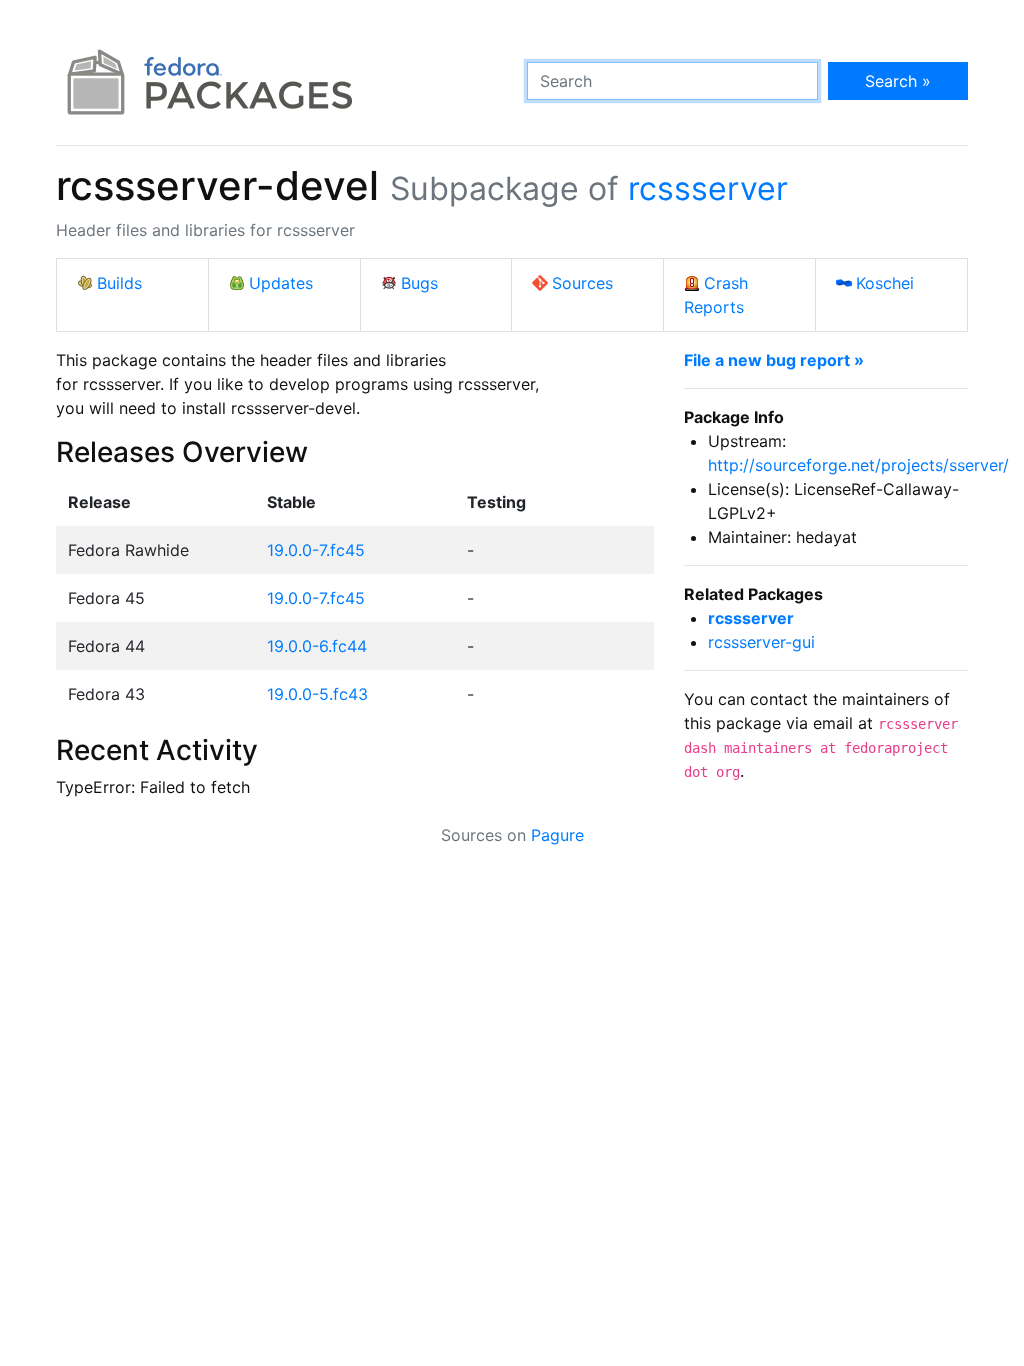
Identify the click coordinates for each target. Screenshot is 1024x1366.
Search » (898, 81)
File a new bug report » (774, 360)
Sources (582, 283)
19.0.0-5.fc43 (317, 694)
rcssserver (708, 188)
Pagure (557, 835)
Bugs (419, 283)
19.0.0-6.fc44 (317, 646)
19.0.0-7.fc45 (316, 550)
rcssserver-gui (761, 642)
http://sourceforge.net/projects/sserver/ (858, 465)
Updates (281, 283)
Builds (119, 283)
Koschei (885, 283)
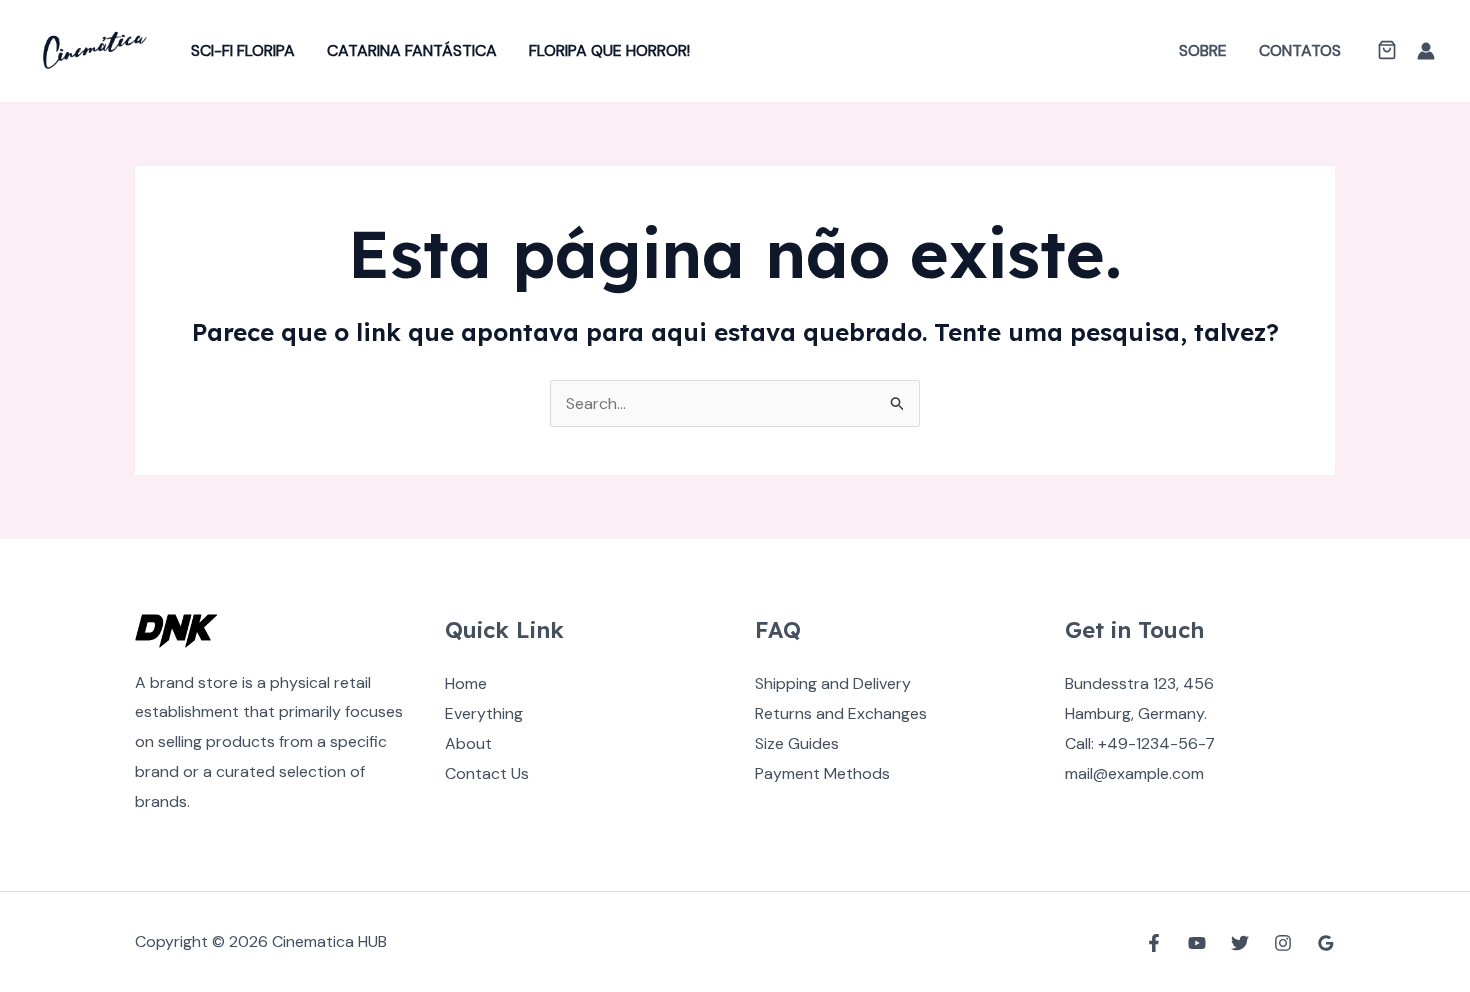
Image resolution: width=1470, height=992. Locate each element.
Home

-------------------------

Instructions for the task: Copy out all the data above exactly as written. Skip the pictures.

Problem solution:
Identify the click coordinates for each target. Screenshot is 1024x1366.
Search » (898, 81)
File a new bug report » (774, 360)
Sources (582, 283)
19.0.0-5.fc43 (317, 694)
rcssserver (708, 188)
Pagure (557, 835)
Bugs (419, 283)
19.0.0-6.fc44 (317, 646)
19.0.0-7.fc45 (316, 550)
rcssserver-gui (761, 642)
http://sourceforge.net/projects/sserver/ (858, 465)
Updates (281, 283)
Builds (119, 283)
Koschei (885, 283)
Image resolution: width=1470, height=992. Locate each element.
Home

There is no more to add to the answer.